[Extracted data entries]

## Begin

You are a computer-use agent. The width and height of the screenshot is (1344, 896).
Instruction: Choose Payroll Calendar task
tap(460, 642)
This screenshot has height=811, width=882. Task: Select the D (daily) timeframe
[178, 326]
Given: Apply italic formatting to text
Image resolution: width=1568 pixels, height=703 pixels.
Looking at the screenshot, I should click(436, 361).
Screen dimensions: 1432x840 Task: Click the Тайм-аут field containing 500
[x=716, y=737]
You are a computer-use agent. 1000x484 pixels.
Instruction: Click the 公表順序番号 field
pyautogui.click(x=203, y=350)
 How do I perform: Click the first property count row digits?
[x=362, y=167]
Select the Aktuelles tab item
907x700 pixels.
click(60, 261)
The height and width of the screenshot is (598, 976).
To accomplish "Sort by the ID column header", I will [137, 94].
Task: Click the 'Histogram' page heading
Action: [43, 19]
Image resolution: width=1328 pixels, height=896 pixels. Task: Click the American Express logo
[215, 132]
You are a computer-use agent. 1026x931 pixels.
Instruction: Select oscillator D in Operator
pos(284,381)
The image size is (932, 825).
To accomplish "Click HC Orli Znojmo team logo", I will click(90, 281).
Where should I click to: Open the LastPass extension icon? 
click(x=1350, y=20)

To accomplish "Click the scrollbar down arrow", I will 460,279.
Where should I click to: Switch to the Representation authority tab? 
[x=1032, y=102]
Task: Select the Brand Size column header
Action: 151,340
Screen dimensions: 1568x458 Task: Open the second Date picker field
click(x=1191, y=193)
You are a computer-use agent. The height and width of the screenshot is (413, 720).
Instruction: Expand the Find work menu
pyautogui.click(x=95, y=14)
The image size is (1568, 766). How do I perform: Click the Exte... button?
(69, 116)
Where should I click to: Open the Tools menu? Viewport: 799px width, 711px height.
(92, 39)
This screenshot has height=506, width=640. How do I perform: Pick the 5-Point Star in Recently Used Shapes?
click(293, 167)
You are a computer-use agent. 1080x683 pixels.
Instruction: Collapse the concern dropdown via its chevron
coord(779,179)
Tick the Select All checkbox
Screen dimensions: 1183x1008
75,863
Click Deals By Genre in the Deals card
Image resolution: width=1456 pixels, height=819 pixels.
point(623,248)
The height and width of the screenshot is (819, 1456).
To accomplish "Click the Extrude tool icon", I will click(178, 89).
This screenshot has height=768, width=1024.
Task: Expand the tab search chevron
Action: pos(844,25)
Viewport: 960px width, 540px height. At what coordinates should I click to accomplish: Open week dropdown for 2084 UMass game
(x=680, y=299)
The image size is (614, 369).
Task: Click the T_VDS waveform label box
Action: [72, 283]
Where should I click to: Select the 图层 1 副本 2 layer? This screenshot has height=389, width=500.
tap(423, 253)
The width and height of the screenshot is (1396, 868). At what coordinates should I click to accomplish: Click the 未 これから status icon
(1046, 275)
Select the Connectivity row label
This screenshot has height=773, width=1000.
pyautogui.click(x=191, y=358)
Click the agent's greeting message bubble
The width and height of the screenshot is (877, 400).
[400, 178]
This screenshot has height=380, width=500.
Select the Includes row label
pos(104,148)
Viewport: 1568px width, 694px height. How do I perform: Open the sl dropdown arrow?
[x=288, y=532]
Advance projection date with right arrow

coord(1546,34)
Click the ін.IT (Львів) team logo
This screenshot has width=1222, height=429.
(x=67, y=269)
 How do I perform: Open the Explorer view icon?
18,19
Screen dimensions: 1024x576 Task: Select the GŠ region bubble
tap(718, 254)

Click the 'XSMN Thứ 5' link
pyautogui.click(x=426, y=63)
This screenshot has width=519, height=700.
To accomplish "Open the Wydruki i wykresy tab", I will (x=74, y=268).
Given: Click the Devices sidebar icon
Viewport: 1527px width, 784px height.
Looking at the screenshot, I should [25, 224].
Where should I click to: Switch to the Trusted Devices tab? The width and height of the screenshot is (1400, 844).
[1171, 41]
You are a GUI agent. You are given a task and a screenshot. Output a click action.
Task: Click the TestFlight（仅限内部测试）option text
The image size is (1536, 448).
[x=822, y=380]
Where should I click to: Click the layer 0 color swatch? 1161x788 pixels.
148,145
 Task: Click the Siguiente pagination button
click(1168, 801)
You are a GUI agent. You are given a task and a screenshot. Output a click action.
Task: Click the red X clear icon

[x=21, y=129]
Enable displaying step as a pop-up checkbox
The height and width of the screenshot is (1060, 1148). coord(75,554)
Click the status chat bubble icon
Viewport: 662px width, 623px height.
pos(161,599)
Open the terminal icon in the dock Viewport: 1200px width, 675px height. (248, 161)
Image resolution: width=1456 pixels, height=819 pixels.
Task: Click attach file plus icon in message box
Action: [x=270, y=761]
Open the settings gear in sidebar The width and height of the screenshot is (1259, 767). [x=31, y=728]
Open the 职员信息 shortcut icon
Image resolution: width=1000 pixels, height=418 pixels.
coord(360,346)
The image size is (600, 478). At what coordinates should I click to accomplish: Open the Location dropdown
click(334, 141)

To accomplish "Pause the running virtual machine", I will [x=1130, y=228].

## End

◆ **PROBLEM**:
Can you rename "computer-use agent" to "screen navigation assistant" throughout the lines above and leave everything else in them unchanged?

◆ **ANSWER**:
You are a screen navigation assistant. The width and height of the screenshot is (1344, 896).
Instruction: Choose Payroll Calendar task
tap(460, 642)
This screenshot has height=811, width=882. Task: Select the D (daily) timeframe
[178, 326]
Given: Apply italic formatting to text
Image resolution: width=1568 pixels, height=703 pixels.
Looking at the screenshot, I should click(436, 361).
Screen dimensions: 1432x840 Task: Click the Тайм-аут field containing 500
[x=716, y=737]
You are a screen navigation assistant. 1000x484 pixels.
Instruction: Click the 公表順序番号 field
pyautogui.click(x=203, y=350)
 How do I perform: Click the first property count row digits?
[x=362, y=167]
Select the Aktuelles tab item
907x700 pixels.
click(60, 261)
The height and width of the screenshot is (598, 976).
To accomplish "Sort by the ID column header", I will [137, 94].
Task: Click the 'Histogram' page heading
Action: [43, 19]
Image resolution: width=1328 pixels, height=896 pixels. Task: Click the American Express logo
[215, 132]
You are a screen navigation assistant. 1026x931 pixels.
Instruction: Select oscillator D in Operator
pos(284,381)
The image size is (932, 825).
To accomplish "Click HC Orli Znojmo team logo", I will click(90, 281).
Where should I click to: Open the LastPass extension icon? 
click(x=1350, y=20)

To accomplish "Click the scrollbar down arrow", I will 460,279.
Where should I click to: Switch to the Representation authority tab? 
[x=1032, y=102]
Task: Select the Brand Size column header
Action: 151,340
Screen dimensions: 1568x458 Task: Open the second Date picker field
click(x=1191, y=193)
You are a screen navigation assistant. The height and width of the screenshot is (413, 720).
Instruction: Expand the Find work menu
pyautogui.click(x=95, y=14)
The image size is (1568, 766). How do I perform: Click the Exte... button?
(69, 116)
Where should I click to: Open the Tools menu? Viewport: 799px width, 711px height.
(92, 39)
This screenshot has height=506, width=640. How do I perform: Pick the 5-Point Star in Recently Used Shapes?
click(293, 167)
You are a screen navigation assistant. 1080x683 pixels.
Instruction: Collapse the concern dropdown via its chevron
coord(779,179)
Tick the Select All checkbox
Screen dimensions: 1183x1008
75,863
Click Deals By Genre in the Deals card
Image resolution: width=1456 pixels, height=819 pixels.
point(623,248)
The height and width of the screenshot is (819, 1456).
To accomplish "Click the Extrude tool icon", I will click(178, 89).
This screenshot has height=768, width=1024.
Task: Expand the tab search chevron
Action: pos(844,25)
Viewport: 960px width, 540px height. At what coordinates should I click to accomplish: Open week dropdown for 2084 UMass game
(x=680, y=299)
The image size is (614, 369).
Task: Click the T_VDS waveform label box
Action: [72, 283]
Where should I click to: Select the 图层 1 副本 2 layer? This screenshot has height=389, width=500.
tap(423, 253)
The width and height of the screenshot is (1396, 868). At what coordinates should I click to accomplish: Click the 未 これから status icon
(1046, 275)
Select the Connectivity row label
This screenshot has height=773, width=1000.
pyautogui.click(x=191, y=358)
Click the agent's greeting message bubble
The width and height of the screenshot is (877, 400).
[400, 178]
This screenshot has height=380, width=500.
Select the Includes row label
pos(104,148)
Viewport: 1568px width, 694px height. How do I perform: Open the sl dropdown arrow?
[x=288, y=532]
Advance projection date with right arrow

coord(1546,34)
Click the ін.IT (Львів) team logo
This screenshot has width=1222, height=429.
(x=67, y=269)
 How do I perform: Open the Explorer view icon?
18,19
Screen dimensions: 1024x576 Task: Select the GŠ region bubble
tap(718, 254)

Click the 'XSMN Thứ 5' link
pyautogui.click(x=426, y=63)
This screenshot has width=519, height=700.
To accomplish "Open the Wydruki i wykresy tab", I will (x=74, y=268).
Given: Click the Devices sidebar icon
Viewport: 1527px width, 784px height.
Looking at the screenshot, I should [25, 224].
Where should I click to: Switch to the Trusted Devices tab? The width and height of the screenshot is (1400, 844).
[1171, 41]
You are a GUI agent. You are given a task and a screenshot. Output a click action.
Task: Click the TestFlight（仅限内部测试）option text
The image size is (1536, 448).
[x=822, y=380]
Where should I click to: Click the layer 0 color swatch? 1161x788 pixels.
148,145
 Task: Click the Siguiente pagination button
click(1168, 801)
You are a GUI agent. You are given a task and a screenshot. Output a click action.
Task: Click the red X clear icon

[x=21, y=129]
Enable displaying step as a pop-up checkbox
The height and width of the screenshot is (1060, 1148). coord(75,554)
Click the status chat bubble icon
Viewport: 662px width, 623px height.
pos(161,599)
Open the terminal icon in the dock Viewport: 1200px width, 675px height. (248, 161)
Image resolution: width=1456 pixels, height=819 pixels.
Task: Click attach file plus icon in message box
Action: [x=270, y=761]
Open the settings gear in sidebar The width and height of the screenshot is (1259, 767). [x=31, y=728]
Open the 职员信息 shortcut icon
Image resolution: width=1000 pixels, height=418 pixels.
coord(360,346)
The image size is (600, 478). At what coordinates should I click to accomplish: Open the Location dropdown
click(334, 141)

To accomplish "Pause the running virtual machine", I will [x=1130, y=228].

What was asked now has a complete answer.